Generated Parquet files are extremely fragmented #123

jaychia · 2024-05-03T06:07:22Z

Hi, I noticed that the generated Parquet files are extremely fragmented in terms of rowgroups. This likely indicates a bug/issue in the Polars Parquet writer, but definitely also affects the results of the benchmarks.

For a SCALE_FACTOR=10 table generation, the Parquet files have a staggering 20,000 rowgroups!
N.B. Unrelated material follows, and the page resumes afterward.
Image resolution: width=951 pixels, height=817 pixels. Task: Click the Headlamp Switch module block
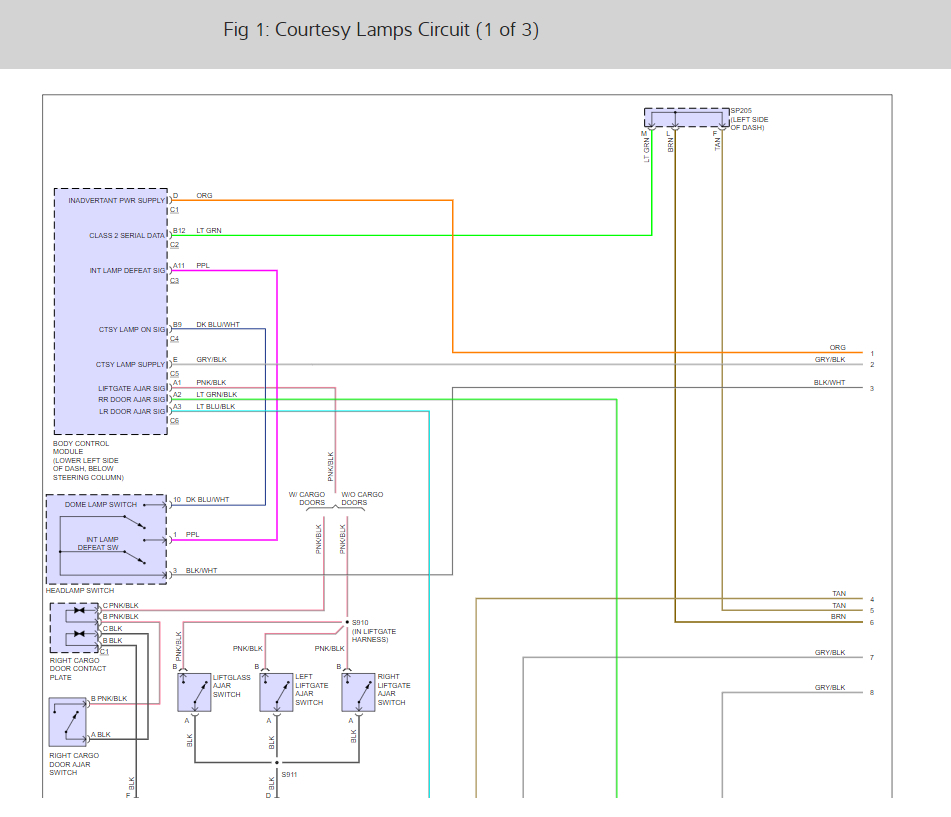[x=107, y=539]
Each rowgroup only has about 3,400 rows and a size of 117kB. For reference, Parquet rowgroups are often suggested to be in the range of about 128MB. Because we have so many rowgroups, the Parquet metadata itself is 27MB and it likely introduces a ton of hops in the process of reading the file 😅

Writing this instead with PyArrow (I amended the code in prepare_data.py), we get much more well-behaved rowgroups:

Still fairly small as rowgroups go, but I think it's much more reasonable and represents Parquet data in the wild a little better!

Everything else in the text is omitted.